**Extracted information**

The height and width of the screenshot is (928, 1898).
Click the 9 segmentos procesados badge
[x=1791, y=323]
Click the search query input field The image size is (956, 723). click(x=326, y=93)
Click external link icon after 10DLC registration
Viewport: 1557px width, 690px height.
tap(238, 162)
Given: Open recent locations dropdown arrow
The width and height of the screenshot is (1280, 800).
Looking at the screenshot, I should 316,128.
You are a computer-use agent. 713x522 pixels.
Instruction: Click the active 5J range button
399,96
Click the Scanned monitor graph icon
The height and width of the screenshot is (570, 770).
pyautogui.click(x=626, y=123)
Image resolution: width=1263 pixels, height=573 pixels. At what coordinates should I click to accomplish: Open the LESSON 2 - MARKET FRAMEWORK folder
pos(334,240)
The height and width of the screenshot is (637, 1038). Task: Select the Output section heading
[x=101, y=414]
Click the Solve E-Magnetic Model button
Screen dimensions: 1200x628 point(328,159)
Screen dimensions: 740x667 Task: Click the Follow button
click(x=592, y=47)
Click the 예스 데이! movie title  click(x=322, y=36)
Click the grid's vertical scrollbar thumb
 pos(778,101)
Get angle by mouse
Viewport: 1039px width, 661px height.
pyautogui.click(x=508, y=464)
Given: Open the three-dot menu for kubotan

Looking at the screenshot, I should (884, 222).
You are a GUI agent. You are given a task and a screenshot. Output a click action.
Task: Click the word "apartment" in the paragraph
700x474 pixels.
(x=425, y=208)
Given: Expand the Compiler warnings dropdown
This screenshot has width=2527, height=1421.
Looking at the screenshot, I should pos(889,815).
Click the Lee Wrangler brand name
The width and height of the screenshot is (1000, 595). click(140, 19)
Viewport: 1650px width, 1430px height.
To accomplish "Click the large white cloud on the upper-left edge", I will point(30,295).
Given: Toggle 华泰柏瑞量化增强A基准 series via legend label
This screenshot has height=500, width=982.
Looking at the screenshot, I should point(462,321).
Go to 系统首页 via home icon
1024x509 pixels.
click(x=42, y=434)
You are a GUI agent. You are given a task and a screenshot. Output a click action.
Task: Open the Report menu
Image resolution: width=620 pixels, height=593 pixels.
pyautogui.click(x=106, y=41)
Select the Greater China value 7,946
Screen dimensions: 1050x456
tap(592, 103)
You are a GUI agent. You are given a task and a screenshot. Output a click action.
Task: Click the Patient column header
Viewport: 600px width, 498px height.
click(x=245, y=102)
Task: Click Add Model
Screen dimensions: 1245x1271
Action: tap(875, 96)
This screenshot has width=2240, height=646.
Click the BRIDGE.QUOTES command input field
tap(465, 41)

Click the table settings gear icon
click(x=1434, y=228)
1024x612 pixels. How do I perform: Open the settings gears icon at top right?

**Task**
Identify all lines in the records above with the word "dropdown".

**Your response**
Given: Open recent locations dropdown arrow
Given: Expand the Compiler warnings dropdown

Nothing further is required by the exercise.